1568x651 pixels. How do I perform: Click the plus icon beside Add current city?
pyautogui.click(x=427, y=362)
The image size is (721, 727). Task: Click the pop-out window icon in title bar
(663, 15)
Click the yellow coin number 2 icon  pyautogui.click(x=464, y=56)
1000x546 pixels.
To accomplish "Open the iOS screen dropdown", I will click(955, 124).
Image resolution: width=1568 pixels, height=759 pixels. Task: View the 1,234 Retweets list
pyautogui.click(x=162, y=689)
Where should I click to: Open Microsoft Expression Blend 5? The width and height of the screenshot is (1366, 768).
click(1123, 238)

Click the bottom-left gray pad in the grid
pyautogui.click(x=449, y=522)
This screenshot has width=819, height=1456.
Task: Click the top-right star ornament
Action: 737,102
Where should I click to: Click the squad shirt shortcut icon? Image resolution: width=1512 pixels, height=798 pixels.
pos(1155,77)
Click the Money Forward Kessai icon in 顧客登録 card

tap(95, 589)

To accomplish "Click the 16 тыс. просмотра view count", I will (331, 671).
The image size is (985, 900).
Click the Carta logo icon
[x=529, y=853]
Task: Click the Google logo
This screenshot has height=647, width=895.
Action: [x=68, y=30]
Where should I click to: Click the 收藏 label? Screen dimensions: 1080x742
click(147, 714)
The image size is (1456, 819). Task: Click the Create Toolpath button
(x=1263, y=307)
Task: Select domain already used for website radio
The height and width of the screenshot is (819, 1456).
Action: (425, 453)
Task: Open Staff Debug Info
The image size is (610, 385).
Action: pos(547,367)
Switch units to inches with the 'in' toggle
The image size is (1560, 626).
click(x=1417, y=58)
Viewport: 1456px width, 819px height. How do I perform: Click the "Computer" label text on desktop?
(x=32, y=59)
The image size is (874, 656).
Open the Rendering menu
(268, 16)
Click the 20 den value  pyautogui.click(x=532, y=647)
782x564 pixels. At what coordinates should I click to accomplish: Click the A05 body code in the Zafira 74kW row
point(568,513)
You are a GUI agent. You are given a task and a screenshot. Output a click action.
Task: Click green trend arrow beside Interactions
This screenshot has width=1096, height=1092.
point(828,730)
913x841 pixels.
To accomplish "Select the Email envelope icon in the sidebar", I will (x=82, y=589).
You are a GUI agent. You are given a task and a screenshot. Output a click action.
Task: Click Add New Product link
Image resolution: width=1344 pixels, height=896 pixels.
________________
The request:
Convert the data above into a JSON list of strings, with each line as its own string. Leave out the blank lines.

Task response:
[
  "1568x651 pixels. How do I perform: Click the plus icon beside Add current city?",
  "pyautogui.click(x=427, y=362)",
  "The image size is (721, 727). Task: Click the pop-out window icon in title bar",
  "(663, 15)",
  "Click the yellow coin number 2 icon  pyautogui.click(x=464, y=56)",
  "1000x546 pixels.",
  "To accomplish \"Open the iOS screen dropdown\", I will click(955, 124).",
  "Image resolution: width=1568 pixels, height=759 pixels. Task: View the 1,234 Retweets list",
  "pyautogui.click(x=162, y=689)",
  "Where should I click to: Open Microsoft Expression Blend 5? The width and height of the screenshot is (1366, 768).",
  "click(1123, 238)",
  "Click the bottom-left gray pad in the grid",
  "pyautogui.click(x=449, y=522)",
  "This screenshot has width=819, height=1456.",
  "Task: Click the top-right star ornament",
  "Action: 737,102",
  "Where should I click to: Click the squad shirt shortcut icon? Image resolution: width=1512 pixels, height=798 pixels.",
  "pos(1155,77)",
  "Click the Money Forward Kessai icon in 顧客登録 card",
  "tap(95, 589)",
  "To accomplish \"Click the 16 тыс. просмотра view count\", I will (331, 671).",
  "The image size is (985, 900).",
  "Click the Carta logo icon",
  "[x=529, y=853]",
  "Task: Click the Google logo",
  "This screenshot has height=647, width=895.",
  "Action: [x=68, y=30]",
  "Where should I click to: Click the 收藏 label? Screen dimensions: 1080x742",
  "click(147, 714)",
  "The image size is (1456, 819). Task: Click the Create Toolpath button",
  "(x=1263, y=307)",
  "Task: Select domain already used for website radio",
  "The height and width of the screenshot is (819, 1456).",
  "Action: (425, 453)",
  "Task: Open Staff Debug Info",
  "The image size is (610, 385).",
  "Action: pos(547,367)",
  "Switch units to inches with the 'in' toggle",
  "The image size is (1560, 626).",
  "click(x=1417, y=58)",
  "Viewport: 1456px width, 819px height. How do I perform: Click the \"Computer\" label text on desktop?",
  "(x=32, y=59)",
  "The image size is (874, 656).",
  "Open the Rendering menu",
  "(268, 16)",
  "Click the 20 den value  pyautogui.click(x=532, y=647)",
  "782x564 pixels. At what coordinates should I click to accomplish: Click the A05 body code in the Zafira 74kW row",
  "point(568,513)",
  "You are a GUI agent. You are given a task and a screenshot. Output a click action.",
  "Task: Click green trend arrow beside Interactions",
  "This screenshot has width=1096, height=1092.",
  "point(828,730)",
  "913x841 pixels.",
  "To accomplish \"Select the Email envelope icon in the sidebar\", I will (x=82, y=589).",
  "You are a GUI agent. You are given a task and a screenshot. Output a click action.",
  "Task: Click Add New Product link",
  "Image resolution: width=1344 pixels, height=896 pixels."
]